Extracted records:
------------------------------------

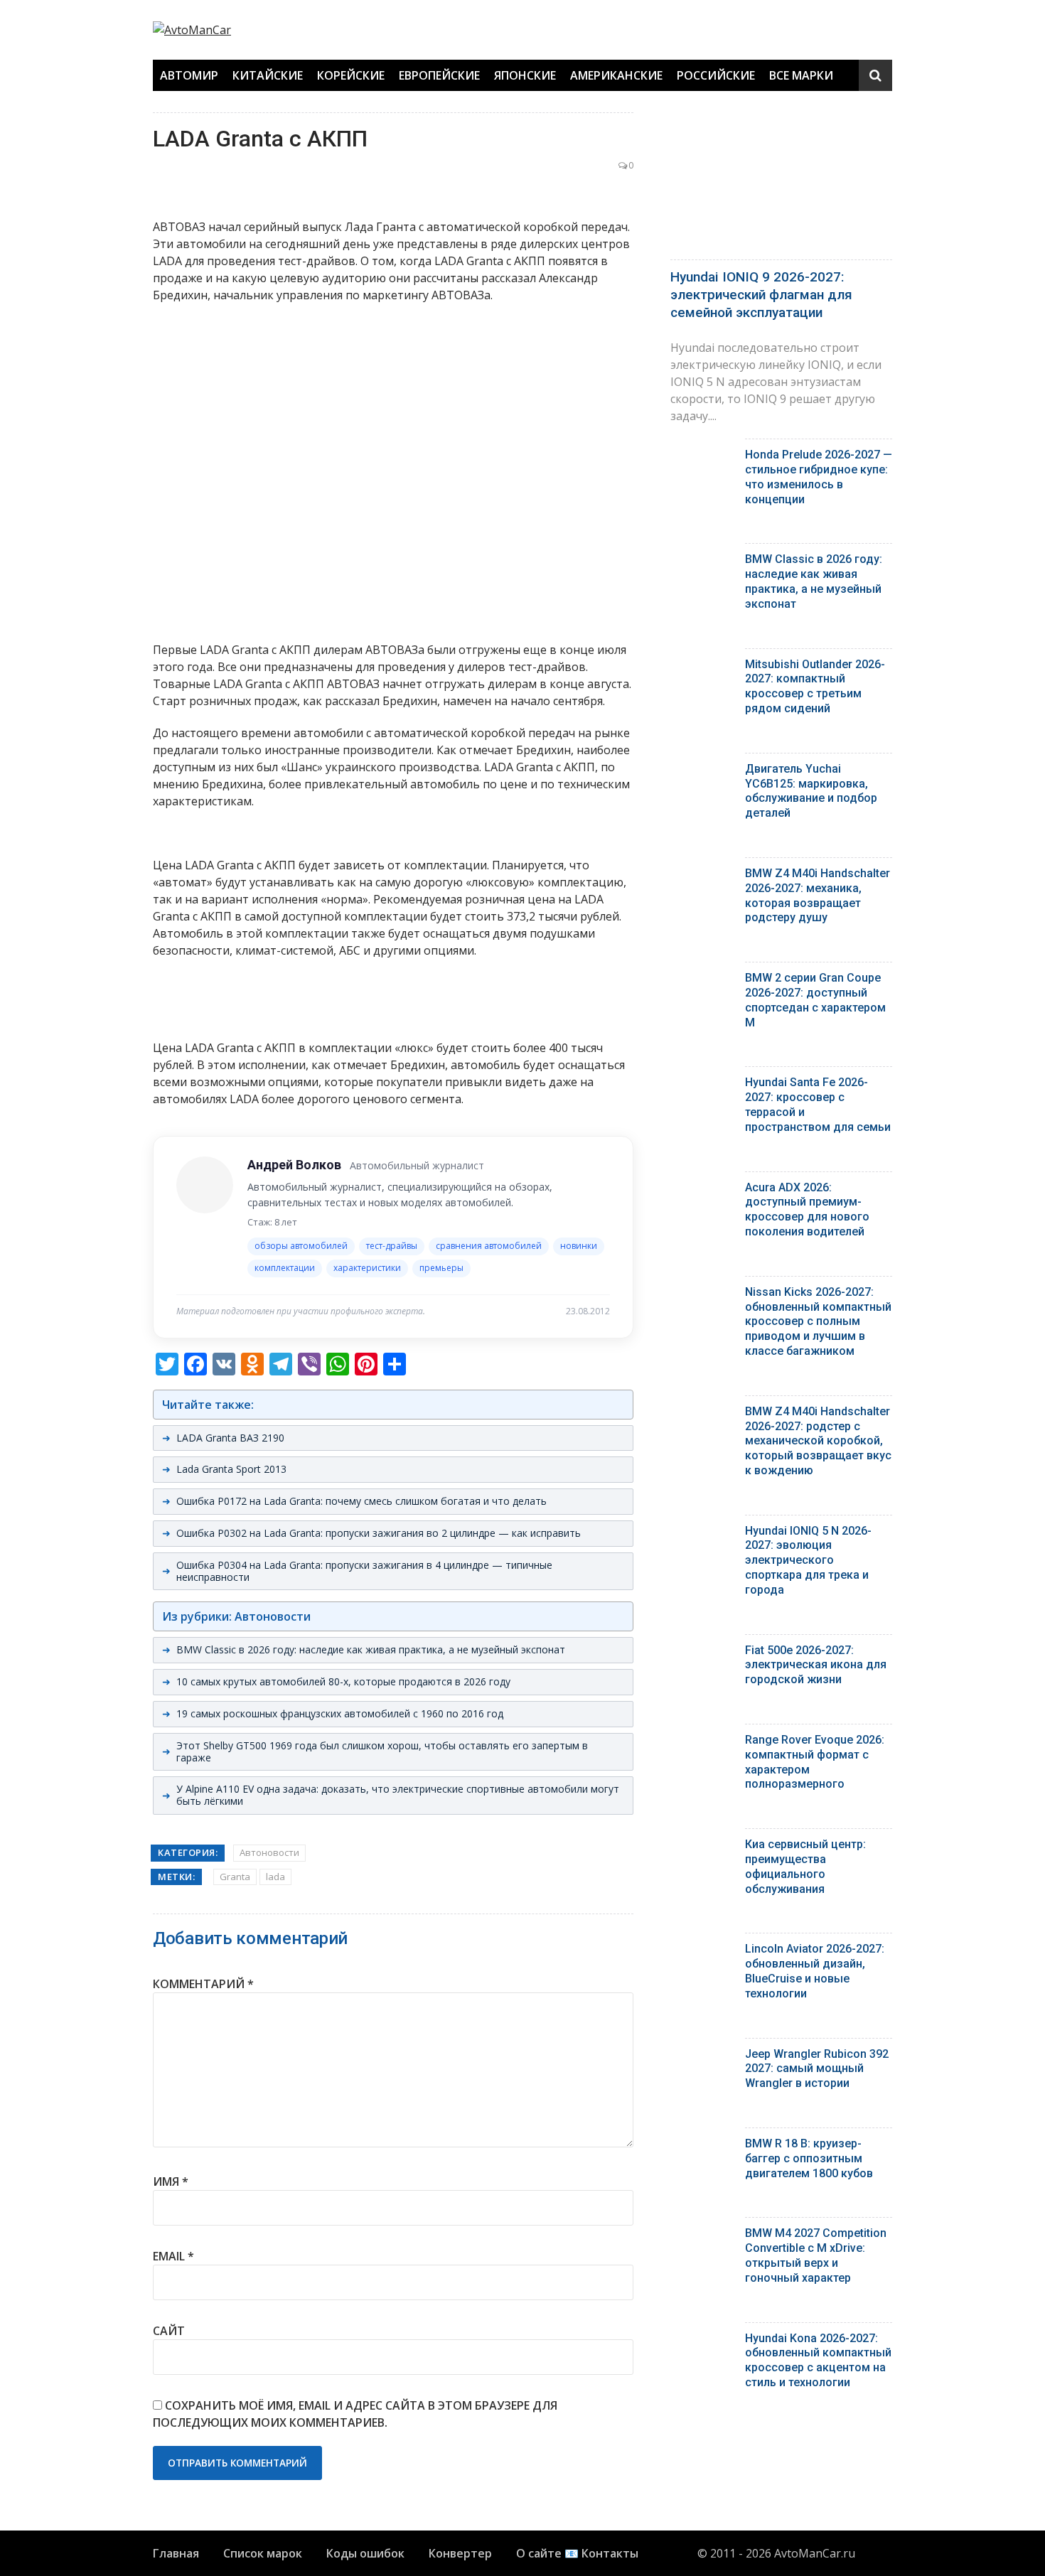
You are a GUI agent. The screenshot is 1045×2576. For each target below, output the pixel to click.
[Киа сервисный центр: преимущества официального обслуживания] (702, 1847)
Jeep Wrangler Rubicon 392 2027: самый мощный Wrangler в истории (817, 2069)
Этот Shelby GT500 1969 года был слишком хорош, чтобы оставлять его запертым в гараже (382, 1751)
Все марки (801, 75)
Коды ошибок (365, 2553)
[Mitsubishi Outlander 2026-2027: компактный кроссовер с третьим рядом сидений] (702, 667)
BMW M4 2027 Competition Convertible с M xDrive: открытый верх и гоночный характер (815, 2255)
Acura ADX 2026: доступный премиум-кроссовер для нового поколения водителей (807, 1209)
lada (275, 1876)
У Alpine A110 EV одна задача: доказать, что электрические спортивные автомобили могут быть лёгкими (397, 1795)
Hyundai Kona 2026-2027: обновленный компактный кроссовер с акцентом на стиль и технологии (818, 2360)
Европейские (439, 75)
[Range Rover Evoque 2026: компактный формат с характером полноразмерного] (702, 1743)
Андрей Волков (294, 1164)
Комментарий (203, 1984)
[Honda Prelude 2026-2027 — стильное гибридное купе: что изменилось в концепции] (702, 458)
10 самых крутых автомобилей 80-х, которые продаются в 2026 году (343, 1681)
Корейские (351, 75)
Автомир (189, 75)
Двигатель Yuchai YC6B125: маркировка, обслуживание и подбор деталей (811, 791)
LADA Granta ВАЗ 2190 (230, 1437)
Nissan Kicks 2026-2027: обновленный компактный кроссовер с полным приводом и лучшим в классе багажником (818, 1321)
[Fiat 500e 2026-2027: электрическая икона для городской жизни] (702, 1653)
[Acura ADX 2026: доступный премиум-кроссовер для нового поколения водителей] (702, 1191)
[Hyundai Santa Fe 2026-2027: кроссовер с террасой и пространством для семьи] (702, 1085)
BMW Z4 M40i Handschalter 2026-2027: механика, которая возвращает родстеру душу (817, 895)
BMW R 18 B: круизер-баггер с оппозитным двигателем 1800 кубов (809, 2158)
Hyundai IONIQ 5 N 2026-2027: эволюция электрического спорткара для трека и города (808, 1560)
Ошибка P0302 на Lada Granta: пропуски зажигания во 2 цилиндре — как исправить (378, 1533)
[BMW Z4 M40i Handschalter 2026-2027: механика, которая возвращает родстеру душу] (702, 876)
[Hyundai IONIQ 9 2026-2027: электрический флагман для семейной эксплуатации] (781, 182)
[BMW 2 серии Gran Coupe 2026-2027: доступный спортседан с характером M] (702, 981)
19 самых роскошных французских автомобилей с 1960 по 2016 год (339, 1713)
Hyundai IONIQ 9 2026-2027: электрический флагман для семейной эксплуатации (761, 294)
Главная (176, 2553)
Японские (525, 75)
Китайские (267, 75)
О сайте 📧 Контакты (577, 2553)
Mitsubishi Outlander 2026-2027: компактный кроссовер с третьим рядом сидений (815, 686)
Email (173, 2256)
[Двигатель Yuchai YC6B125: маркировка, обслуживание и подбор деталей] (702, 772)
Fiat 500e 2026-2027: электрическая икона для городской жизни (815, 1665)
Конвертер (460, 2553)
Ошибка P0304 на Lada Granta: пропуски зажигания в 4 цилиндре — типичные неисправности (364, 1571)
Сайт (169, 2331)
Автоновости (269, 1852)
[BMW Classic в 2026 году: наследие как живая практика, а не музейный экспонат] (702, 562)
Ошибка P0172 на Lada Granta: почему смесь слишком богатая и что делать (361, 1501)
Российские (716, 75)
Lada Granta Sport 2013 (231, 1469)
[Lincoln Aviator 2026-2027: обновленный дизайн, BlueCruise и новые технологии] (702, 1952)
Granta (235, 1876)
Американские (616, 75)
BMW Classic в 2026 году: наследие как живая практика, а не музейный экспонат (370, 1649)
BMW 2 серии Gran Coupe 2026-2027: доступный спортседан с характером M (815, 1000)
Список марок (262, 2553)
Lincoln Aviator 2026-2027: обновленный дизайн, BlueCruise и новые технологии (814, 1971)
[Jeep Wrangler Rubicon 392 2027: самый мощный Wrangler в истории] (702, 2057)
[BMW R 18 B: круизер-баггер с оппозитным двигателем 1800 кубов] (702, 2147)
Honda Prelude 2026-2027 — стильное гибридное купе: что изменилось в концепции (818, 476)
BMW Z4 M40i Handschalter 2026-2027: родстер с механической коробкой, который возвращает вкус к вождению (818, 1441)
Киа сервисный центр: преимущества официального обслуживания (805, 1866)
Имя (170, 2181)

------------------------------------

• **ABOUT THIS TASK**
Could you set down, exactly as written, the lines above between the one holding "истории (817, 2069)" and the one holding "Европейские (439, 75)", inclusive, and nothing more?

• **TASK RESULT**
Jeep Wrangler Rubicon 392 2027: самый мощный Wrangler в истории (817, 2069)
Этот Shelby GT500 1969 года был слишком хорош, чтобы оставлять его запертым в гараже (382, 1751)
Все марки (801, 75)
Коды ошибок (365, 2553)
[Mitsubishi Outlander 2026-2027: компактный кроссовер с третьим рядом сидений] (702, 667)
BMW M4 2027 Competition Convertible с M xDrive: открытый верх и гоночный характер (815, 2255)
Acura ADX 2026: доступный премиум-кроссовер для нового поколения водителей (807, 1209)
lada (275, 1876)
У Alpine A110 EV одна задача: доказать, что электрические спортивные автомобили могут быть лёгкими (397, 1795)
Hyundai Kona 2026-2027: обновленный компактный кроссовер с акцентом на стиль и технологии (818, 2360)
Европейские (439, 75)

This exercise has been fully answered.